Enhanced inhibition of L-type calcium currents by troglitazone in streptozotocin-induced diabetic rat cardiac ventricular myocytes

1 Troglitazone, an insulin-sensitizing agent shown to improve cardiac function in both experimental animals and patients with diabetes, inhibits voltage-dependent L-type Ca2+ currents (I-Ca,I-L) in cardiac myocytes, which may underlie its cardioprotective effects. However, inhibition by troglitaizone of I-Ca,I-L in diabetic cardiac myocytes has not been characterized. 2 Using whole-cell voltage-clamp techniques, I-Ca,I-L was measured in ventricular myocytes isolated from 4-6 weeks streptozotocin (STZ)-induced diabetic rats and age-matched control rats. 3 Under control conditions with CsCl internal solution, diabetic myocytes did not differ from control myocytes in membrane capacitance, current density or voltage-dependent properties of I-Ca,I-L. 4 Troglitazone decreased amplitude Of I-Ca,I-L in both control and diabetic myocytes in a concentration-dependent manner.

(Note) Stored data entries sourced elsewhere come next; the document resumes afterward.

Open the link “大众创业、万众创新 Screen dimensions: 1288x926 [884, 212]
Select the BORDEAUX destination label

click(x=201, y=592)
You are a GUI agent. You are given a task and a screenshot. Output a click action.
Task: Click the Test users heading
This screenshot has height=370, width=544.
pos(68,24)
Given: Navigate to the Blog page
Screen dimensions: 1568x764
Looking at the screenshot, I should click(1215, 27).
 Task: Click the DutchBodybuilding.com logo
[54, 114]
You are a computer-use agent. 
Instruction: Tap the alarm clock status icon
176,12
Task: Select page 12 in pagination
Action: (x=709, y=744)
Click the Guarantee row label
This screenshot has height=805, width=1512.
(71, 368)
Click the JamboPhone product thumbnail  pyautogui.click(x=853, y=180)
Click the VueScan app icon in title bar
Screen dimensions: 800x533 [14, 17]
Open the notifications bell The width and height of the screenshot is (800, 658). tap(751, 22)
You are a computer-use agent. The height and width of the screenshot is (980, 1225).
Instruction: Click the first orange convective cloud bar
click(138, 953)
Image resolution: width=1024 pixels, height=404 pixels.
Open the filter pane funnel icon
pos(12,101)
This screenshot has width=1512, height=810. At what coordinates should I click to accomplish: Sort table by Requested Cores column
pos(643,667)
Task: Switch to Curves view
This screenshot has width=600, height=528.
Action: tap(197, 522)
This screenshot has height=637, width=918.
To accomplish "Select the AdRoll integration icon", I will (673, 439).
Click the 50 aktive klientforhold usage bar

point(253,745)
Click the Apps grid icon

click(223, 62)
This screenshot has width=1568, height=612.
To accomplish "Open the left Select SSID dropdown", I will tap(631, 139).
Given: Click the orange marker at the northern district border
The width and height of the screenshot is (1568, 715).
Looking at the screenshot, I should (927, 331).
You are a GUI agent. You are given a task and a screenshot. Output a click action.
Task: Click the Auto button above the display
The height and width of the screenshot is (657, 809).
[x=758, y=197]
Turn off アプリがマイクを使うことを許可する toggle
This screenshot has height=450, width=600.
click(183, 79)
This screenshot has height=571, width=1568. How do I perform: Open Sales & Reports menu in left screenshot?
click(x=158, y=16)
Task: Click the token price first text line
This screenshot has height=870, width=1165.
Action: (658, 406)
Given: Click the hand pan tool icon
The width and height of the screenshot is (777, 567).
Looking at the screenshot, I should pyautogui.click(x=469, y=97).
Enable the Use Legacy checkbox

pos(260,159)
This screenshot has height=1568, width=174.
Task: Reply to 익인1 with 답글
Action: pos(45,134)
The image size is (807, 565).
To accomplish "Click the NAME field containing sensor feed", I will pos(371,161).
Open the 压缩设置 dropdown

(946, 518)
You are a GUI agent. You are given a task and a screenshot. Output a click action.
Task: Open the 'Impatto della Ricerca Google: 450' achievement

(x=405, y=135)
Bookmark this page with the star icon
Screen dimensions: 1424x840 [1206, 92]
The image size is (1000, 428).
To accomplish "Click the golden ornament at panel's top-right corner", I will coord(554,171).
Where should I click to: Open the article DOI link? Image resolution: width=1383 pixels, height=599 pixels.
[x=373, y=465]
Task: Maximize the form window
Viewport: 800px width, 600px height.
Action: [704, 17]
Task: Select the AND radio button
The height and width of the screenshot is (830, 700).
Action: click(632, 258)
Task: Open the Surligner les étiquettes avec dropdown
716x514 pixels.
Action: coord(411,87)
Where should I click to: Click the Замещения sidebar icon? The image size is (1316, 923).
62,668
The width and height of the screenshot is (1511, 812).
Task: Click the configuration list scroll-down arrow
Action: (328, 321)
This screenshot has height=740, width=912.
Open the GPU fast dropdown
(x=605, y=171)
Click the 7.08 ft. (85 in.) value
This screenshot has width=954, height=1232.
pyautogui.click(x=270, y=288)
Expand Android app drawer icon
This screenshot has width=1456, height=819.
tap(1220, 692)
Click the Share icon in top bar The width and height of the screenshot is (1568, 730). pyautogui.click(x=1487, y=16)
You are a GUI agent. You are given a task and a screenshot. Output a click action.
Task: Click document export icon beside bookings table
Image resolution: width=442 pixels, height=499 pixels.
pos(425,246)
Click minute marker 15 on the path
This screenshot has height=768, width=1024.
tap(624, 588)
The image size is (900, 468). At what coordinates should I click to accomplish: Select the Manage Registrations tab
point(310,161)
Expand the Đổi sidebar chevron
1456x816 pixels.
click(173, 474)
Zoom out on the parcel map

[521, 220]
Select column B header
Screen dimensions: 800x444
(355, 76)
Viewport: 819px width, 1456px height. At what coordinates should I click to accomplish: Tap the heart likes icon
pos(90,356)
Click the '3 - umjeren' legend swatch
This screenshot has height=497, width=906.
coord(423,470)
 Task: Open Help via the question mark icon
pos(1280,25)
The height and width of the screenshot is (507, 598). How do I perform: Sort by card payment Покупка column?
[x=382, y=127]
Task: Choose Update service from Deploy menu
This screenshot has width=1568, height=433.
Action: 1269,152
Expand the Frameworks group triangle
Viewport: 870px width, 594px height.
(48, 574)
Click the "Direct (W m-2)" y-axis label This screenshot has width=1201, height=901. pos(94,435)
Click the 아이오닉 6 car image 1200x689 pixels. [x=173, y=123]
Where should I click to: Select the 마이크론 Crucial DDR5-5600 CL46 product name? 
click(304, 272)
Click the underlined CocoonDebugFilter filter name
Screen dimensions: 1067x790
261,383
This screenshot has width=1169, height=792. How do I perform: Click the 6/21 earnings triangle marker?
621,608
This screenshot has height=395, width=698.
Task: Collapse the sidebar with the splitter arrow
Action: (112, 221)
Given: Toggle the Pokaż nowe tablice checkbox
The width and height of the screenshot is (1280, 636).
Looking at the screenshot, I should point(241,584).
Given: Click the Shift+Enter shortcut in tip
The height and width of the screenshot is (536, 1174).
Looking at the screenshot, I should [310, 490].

This inhibition was more potent in diabetic than in control myocytes; half-maximum inhibitory concentrations of troglitazone measured at a holding potential of -50 mV were 4.3 and 9.5 mumol l(-1), respectively. 5 Troglitazone at 5 mumol l(-1) did not significantly influence the voltage dependency of steady-state inactivation or the inactivation time course of I-Ca,I-L in either control or diabetic myocytes. 6 Since troglitazone inhibits I-Ca,I-L more effectively in STZ-induced diabetic ventricular myocytes, this agent may prevent cardiac dysfunction in diabetes.